We just submitted a new version and I tried to add a note about conformance, however, not sure we can say much in this draft. Please see also below for further comments!

> On 29. Feb 2020, at 14:50, Eric Rescorla <> wrote:
> On Sat, Feb 29, 2020 at 12:48 AM Suresh Krishnan <> wrote:
> Hi Ekr,
> > On Feb 28, 2020, at 9:23 AM, Eric Rescorla <> wrote:
> > 
> > At present, I am not in favor of these changes.
> > 
> > We already spend quite a bit of time debating which tags should apply when compared to the (IMO marginal) value of these tags, and this seems likely to make that worse. 
> > 
> > The "amended" tag in particular seems like a workaround for our refusal to simply update RFCs when they are wrong. The first rule of holes to stop digging.
> The option to bis the RFCs will still exist and the IESG can still guide people to do that. The goal of the Amended tag is to point implementers to other RFCs that are mandatory to implement. Right now Updates is being used both for optional extensions as well as for mandatory changes and the goal is to disambiguate this.
> I'm not talking about -bising the RFC. I'm talking about re-publishing
> with the same RFC #.

I think that is really a broader topic for discussion and will probably require a whole bunch of changes to how we work and publish. The IESG started some discussion about living documents and I think there are many open questions. But I really think this is mostly an independent discussion to what is proposed in the draft.

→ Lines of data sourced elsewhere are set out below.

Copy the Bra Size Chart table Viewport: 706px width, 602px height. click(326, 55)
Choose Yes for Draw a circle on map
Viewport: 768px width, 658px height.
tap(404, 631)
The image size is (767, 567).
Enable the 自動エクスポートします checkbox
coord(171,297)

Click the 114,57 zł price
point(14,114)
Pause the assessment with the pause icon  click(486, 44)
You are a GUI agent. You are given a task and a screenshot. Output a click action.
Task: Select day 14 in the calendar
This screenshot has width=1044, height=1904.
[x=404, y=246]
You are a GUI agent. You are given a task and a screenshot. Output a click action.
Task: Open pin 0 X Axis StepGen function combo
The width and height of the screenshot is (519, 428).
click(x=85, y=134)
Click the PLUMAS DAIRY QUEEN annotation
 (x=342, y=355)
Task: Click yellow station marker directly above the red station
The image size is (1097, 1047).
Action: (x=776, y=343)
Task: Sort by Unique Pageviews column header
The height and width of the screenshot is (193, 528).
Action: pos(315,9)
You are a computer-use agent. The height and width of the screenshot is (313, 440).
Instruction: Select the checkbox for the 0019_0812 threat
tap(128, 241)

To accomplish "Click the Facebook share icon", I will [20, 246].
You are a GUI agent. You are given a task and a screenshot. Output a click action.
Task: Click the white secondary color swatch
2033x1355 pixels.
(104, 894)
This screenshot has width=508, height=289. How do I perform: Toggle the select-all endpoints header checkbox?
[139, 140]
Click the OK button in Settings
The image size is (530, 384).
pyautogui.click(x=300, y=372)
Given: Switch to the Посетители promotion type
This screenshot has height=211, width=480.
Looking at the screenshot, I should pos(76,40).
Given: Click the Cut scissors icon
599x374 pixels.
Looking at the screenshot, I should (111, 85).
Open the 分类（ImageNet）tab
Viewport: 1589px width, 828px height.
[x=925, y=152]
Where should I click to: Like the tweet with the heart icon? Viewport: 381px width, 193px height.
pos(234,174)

> More generally, I don't really understand what you think "mandatory"
> means. 
> Consider two cases:
> 1. We publish an RFC X with a clear mistake. For instance, it allocates
>    two code points, A and B, and then in the text it says A=1 and
>    B=2 but in the IANA considerations it says A=1, B=1
> 2. We publish an RFC X with an algorithm we later determine to be bad.
>    For instance it says to use a parameter 2 but we later determine
>    that 2 is bad and 3 would be better.
> In the former case, I would argue that the RFC correctly read had the
> code points A=1 B=2 and thus in order to be conformant with RFC X, you
> need to adopt B=2.

Yes and I think these things are often rather errata.
> However, what would you say in the latter case?  Older implementations
> continue to be conformant with RFC X, but just not with RFC Y, which
> you publish later. So, what does "mandatory" mean in this case? The
> problem here, as usual, is the failure to have some way to refer to
> the concept of the protocol rather than the concept of the RFC.

This part I tried to clarify in the draft. Extending/amending does not change the existing RFC. That means if someone's implementation conform to that RFC, it still does so even when a new amending RFC is published. However, with amend there is now an explicit recommendation that implementations should also update to confirm to the new RFC. 

The other option would be to bis a spec and obsolete the old one. However, even if an RFC is obsoleted, old implementation that conform to that RFC will still only conform to that RFC and not magically change. Similar as proposed for “Amends”, there however is a stronger expectation that those implementations need to change.